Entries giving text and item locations
## start

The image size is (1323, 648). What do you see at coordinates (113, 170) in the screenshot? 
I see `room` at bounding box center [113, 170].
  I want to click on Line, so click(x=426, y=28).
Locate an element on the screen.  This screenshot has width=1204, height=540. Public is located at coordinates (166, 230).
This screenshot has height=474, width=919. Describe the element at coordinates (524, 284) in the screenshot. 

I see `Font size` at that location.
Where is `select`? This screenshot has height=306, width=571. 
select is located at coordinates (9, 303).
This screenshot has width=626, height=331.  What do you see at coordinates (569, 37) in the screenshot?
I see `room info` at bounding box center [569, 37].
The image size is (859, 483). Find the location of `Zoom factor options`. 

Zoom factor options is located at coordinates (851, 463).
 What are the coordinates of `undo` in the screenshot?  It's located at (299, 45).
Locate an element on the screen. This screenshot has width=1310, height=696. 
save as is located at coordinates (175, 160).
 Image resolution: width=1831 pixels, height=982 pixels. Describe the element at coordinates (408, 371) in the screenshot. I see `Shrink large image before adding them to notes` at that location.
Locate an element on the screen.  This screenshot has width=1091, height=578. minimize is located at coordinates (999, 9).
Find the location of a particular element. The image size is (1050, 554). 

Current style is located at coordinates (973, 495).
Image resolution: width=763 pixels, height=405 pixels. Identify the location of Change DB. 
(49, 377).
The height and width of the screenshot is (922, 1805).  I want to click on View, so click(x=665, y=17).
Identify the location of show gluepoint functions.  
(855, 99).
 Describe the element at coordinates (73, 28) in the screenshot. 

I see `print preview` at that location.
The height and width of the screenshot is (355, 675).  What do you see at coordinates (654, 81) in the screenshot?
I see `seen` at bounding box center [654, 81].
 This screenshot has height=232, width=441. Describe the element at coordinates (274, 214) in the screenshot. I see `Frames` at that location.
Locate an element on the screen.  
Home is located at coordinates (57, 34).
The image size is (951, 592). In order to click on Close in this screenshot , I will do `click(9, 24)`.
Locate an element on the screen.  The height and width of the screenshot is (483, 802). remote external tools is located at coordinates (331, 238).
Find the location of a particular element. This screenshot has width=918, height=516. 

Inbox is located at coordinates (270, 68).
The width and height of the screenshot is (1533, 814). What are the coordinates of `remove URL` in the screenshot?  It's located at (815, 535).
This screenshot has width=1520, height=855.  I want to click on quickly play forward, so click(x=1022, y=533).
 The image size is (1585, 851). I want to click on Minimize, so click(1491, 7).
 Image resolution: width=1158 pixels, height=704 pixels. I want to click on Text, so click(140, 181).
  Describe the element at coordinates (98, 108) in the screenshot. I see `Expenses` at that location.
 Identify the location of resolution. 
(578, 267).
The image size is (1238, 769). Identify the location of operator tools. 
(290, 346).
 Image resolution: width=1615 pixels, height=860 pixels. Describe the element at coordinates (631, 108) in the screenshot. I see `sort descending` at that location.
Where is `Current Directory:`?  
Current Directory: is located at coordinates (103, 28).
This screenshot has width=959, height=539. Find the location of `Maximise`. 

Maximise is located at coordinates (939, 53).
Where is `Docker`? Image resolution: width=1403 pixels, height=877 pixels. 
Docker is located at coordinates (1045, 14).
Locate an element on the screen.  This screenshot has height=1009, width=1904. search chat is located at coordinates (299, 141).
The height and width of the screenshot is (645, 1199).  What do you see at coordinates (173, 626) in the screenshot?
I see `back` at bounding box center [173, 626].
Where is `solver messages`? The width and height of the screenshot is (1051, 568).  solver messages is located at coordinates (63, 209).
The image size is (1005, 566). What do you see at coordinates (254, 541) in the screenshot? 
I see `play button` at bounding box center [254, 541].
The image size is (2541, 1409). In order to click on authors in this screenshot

## end

### THE EXERCISE:
Pull out each line of the material above that contains the string "Maximise".

### SOLUTION:
This screenshot has width=959, height=539. Find the location of `Maximise`. 
Maximise is located at coordinates (939, 53).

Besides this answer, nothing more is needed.